TLDR
- Former Trump Chief of Staff Mick Mulvaney says prediction market contracts are “gambling” and should be regulated by states, not the CFTC
- Mulvaney launched a coalition called “Gambling Is Not Investing” to push for state-level oversight
- Kalshi faced backlash after settling the Ayatollah Khamenei market using a death carveout rule, paying out based on the last traded price before his death
- The Khamenei market on Kalshi had over $54 million in trading volume
- Polymarket settled the same market as “yes” but that settlement is currently under review
Prediction markets Kalshi and Polymarket are at the center of a growing debate over who should regulate them and how they handle major real-world events. A weekend of controversy involving bets on Iran’s Supreme Leader has added fuel to that fire.

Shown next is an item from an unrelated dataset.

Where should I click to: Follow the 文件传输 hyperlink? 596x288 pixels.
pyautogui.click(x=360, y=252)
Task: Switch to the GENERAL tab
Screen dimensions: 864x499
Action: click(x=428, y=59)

Former Trump White House Chief of Staff Mick Mulvaney has started a new group called Gambling Is Not Investing. The group argues that state gambling regulators, not the Commodity Futures Trading Commission, should oversee prediction markets.
“The simple answer is that it’s gambling. It just is,” Mulvaney told CNBC. He used the example of betting on the Lakers winning a basketball game to make his point.

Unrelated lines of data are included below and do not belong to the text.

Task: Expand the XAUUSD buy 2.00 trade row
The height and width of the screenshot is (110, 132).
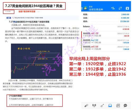Action: (106, 41)
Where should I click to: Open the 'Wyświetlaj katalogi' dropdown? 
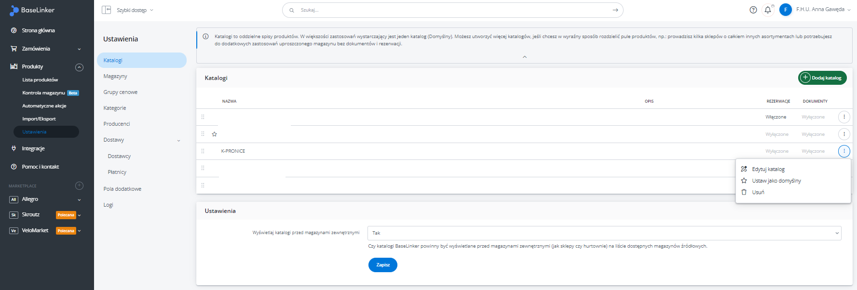(x=604, y=233)
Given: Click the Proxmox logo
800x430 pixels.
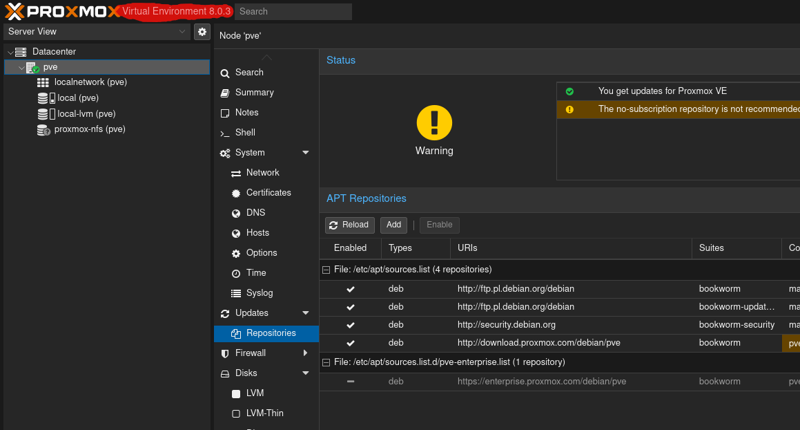Looking at the screenshot, I should pyautogui.click(x=62, y=11).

The CFTC has argued it should be the primary regulator of prediction markets. Mulvaney disagrees, saying the CFTC is built to regulate markets, not protect consumers.
Mulvaney also raised national security concerns. He suggested that if people are trading on classified information, foreign adversaries like Russia or China could extract intelligence from prediction market activity.
He called for an investigation into contracts that paid off for people who predicted a U.S. strike on Iran. Members of Congress have raised similar concerns.
When asked who funds his coalition, Mulvaney said the group is not required by law to disclose that information and declined to name its backers.
The Kalshi Khamenei Controversy
The controversy reached a peak this past weekend when Iran Supreme Leader Ayatollah Ali Khamenei was killed in U.S. and Israeli military strikes.
Kalshi had an active market asking whether Khamenei would be removed as Supreme Leader by a set date. That market drew more than $54 million in trading volume.
After reports of his death, Kalshi settled the market using a death carveout rule. This rule prevents markets from settling based on a person’s death. Kalshi paid traders based on the last traded price before news of the death broke.
Many traders were unaware of the rule. Those who bet he would be ousted expected a full payout and were angry when they received less.
Kalshi founder Tarek Mansour posted a defense on X. He said the rule was always part of the published market terms. He also apologized for not making it more visible and said the site will improve how it presents the rule.
Kalshi also said it reimbursed all fees and net losses on the market.
How Polymarket Handled It Differently
Polymarket, which does not appear to have the same death carveout, settled the Khamenei market as “yes.”
That settlement is now under review after being disputed by some users.
Kalshi separately announced two insider trading cases it recently closed, the same week OpenAI said it fired an employee for insider trading on the platform.